Vivi Nastase
Here be dragons: Looking for linguistic information in sentence embeddings
Abstract: At the heart of modern language processing lies a fascinating construct: word and sentence embeddings. They are arrays of real numbers, that we can view as coordinates in a mathematical space where meaning is encoded through topological properties. This abstract geometry has powered some of the most impressive advances in AI, including the rise of generative models. But what is inside these embeddings? How do numbers capture the structure of sentences or the web of relations we express through them? What does the landscape of this sentence space look like?

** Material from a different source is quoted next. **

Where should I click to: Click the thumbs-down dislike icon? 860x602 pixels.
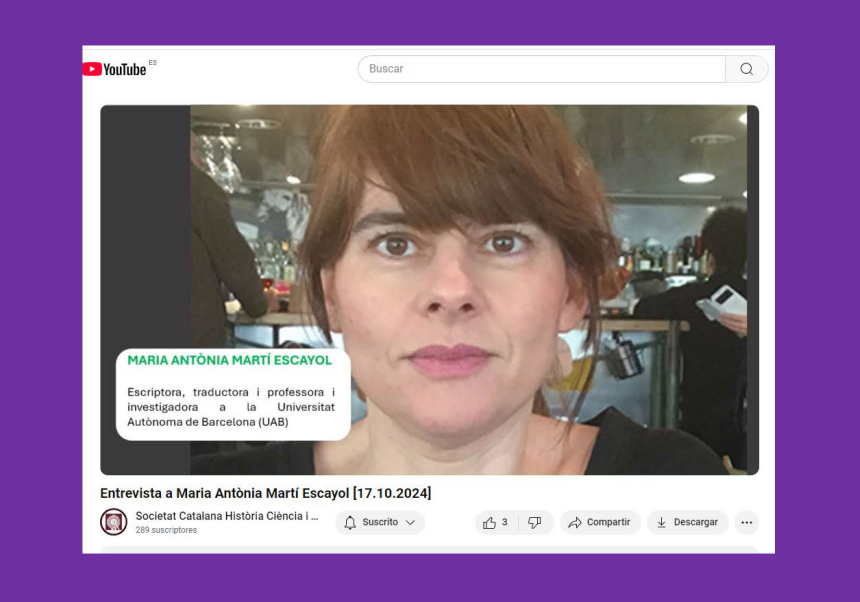tap(535, 523)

In this talk, I’ll share some of our explorations into these fascinating representations -- what patterns we uncovered, where we tracked them down, and what this tells us about how large language models encode language.
Vivi Nastase is a researcher in natural language processing and machine learning at the Idiap Institute (Martigny)/University of Geneva. Vivi graduated from the Computer Science department of the Technical University of Cluj-Napoca many years ago, obtained a PhD in natural language processing from the University of Ottawa, and has been working on numerous projects around the world ever since. Since 2021, she has been part of the NCCR Evolving Language project funded by the Swiss government, which studies the evolution of languages in human and non-human animals. She works now mainly on understanding how the linguistic properties of words and sentences are mapped onto small-ish arrays of real numbers.